To test Turnitin’s crawlers, I uploaded the document containing the New York Times articles to my website a few months ago.  Google now matches many of the plagiarized phrases from Shoplifting to the New York Times articles on my website and some of the phrases to articles in the archives of the paper. Google also matches them to Shoplifting itself, which has been scanned into Google Books.

Turnitin fails to match the plagiarized phrases to any of these sources.  I e-mailed Turnitin’s help desk, essentially asking, “What’s going on?  Why can’t Turnitin find these things?”

A few hours later, a guy at Turnitin’s product support sent me a detailed answer that boils down to three basic points—the Internet is a big place and it takes our crawlers time to scan it; we can’t scan the New York Times because it requires a subscription; and, we can’t scan images of text like those used by Google Books.  In other words, our crawlers are puny compared to Google’s.

I decided to give Turnitin a little help, so I submitted the document containing the New York Times articles as a student paper, causing the file to be catalogued in Turnitin’s library of student papers.  This enabled Turnitin to find the file and then to compare Shoplifting with the New York Times articles.  It produced an originality report that highlighted matched phrases and concluded that 25 percent of the phrases of Shoplifting were very similar to those of the newspaper articles. (Here is the document that highlights the matching phrases.)

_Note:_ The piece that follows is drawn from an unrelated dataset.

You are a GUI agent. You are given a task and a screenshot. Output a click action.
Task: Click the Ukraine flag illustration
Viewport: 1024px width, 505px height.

Nearly all the passages highlighted by TurnItIn are also highlighted by me.  However, I highlight a few more because my algorithm—embedded in my brain—casts a wider net than the one used by Turnitin.  However, the differences are relatively minor—they both present compelling evidence that Shoplifting is an example of Wordlifting.

But Turnitin needed my help to find the original sources of the plagiarized phrases, making it a poor substitute for instructors who are willing to “spend hours on Google searching for unusual wording.”  It needs the help of instructors who are willing to investigate suspicious papers; otherwise, greater reliance on Turnitin could lead to more plagiarism.

There are other ways that instructors may change their behavior if they believe that anti-plagiarism software insures them against the risk that their students are plagiarizing.  Economists give a fancy name for changes in behavior induced by insurance—it’s called moral hazard.

One instructor told me that he used to devote an hour to discussing plagiarism with his class—what it is; why it’s wrong; and, where students go when they get caught.  Now, he just tells them that he uses Turnitin and lets them infer that plagiarizing is not worth the penalty.  He lauded the change, saying it saved him valuable class time.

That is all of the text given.